Durch die rigorose Umsetzung der ersten ökonomischen Entwicklungspläne sowie dank massiver Unterstützung v.a. aus der Sowjetunion gelang Nordkorea bis 1950 die vollständige Erholung von dem mit dem Ende der Kolonialisierung einhergegangenen wirtschaftlichen Abschwung. Gleichermaßen kann jedoch bereits Ende der 1940er Jahre eine hochgradige wirtschaftliche Abhängigkeit Nordkoreas von Moskau festgestellt werden. So verweist bspw. Charles Armstrong (2003) darauf, dass die Gründung der nordkoreanischen Planwirtschaft ohne die sowjetische Unterstützung überhaupt nicht hätte umgesetzt werden können. Trotz, oder gerade wegen, dieser ökonomischen Dependenz von der Sowjetunion betonte Kim Il Sung bereits in den späten 1940er Jahren die Bedeutung von Unabhängigkeit (chaju) in der wirtschaftlichen Entwicklung Nordkoreas. Das Ziel, so Kim Il Sung im September 1948, müsse die „Entwicklung einer von allen Seiten unabhängigen nationalen Wirtschaft“ sein.
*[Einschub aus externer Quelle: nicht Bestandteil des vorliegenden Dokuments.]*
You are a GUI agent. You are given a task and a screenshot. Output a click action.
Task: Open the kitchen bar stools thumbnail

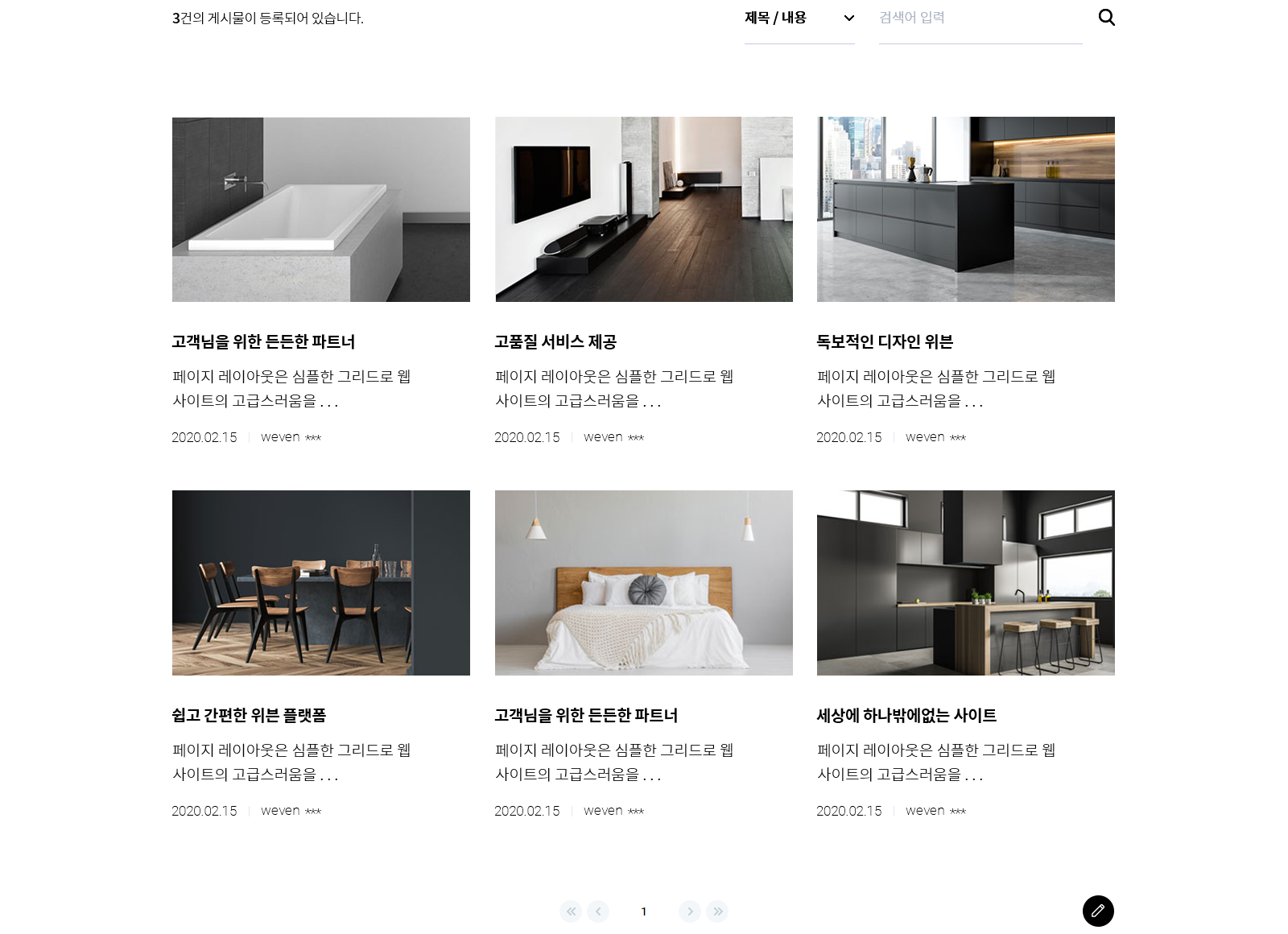click(x=966, y=583)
Die nordkoreanische Wirtschaft zwischen Krieg, Rehabilitierung und Aufschwung

Während des Koreakrieges zwischen 1950 und 1953 wurde die rasante wirtschaftliche Entwicklung Nordkoreas (vorerst) jäh gestoppt: Weite Teile der nordkoreanischen Industriestätten wurden zerstört oder umgesiedelt, bzw. in die unmittelbare Unterstützung des Kriegs eingebunden. Schätzungsweise 8700 Fabrikanlagen und -gebäude, über 6 Mio. Wohnungen und über 500 Schulen wurden im Verlauf des Kriegs zerstört (Kasakos 1970: 663). Nach Berechnungen von Chun und Park (1997: 673) fiel die Industrieproduktion 1953 gegenüber 1949 um 64%, wobei die Schwerindustrie und die chemische Industrie nahezu vollständig lahm gelegt wurden. Des Weiteren kam es durch die Zerstörung von Anbauflächen zu massiven Ernteausfällen.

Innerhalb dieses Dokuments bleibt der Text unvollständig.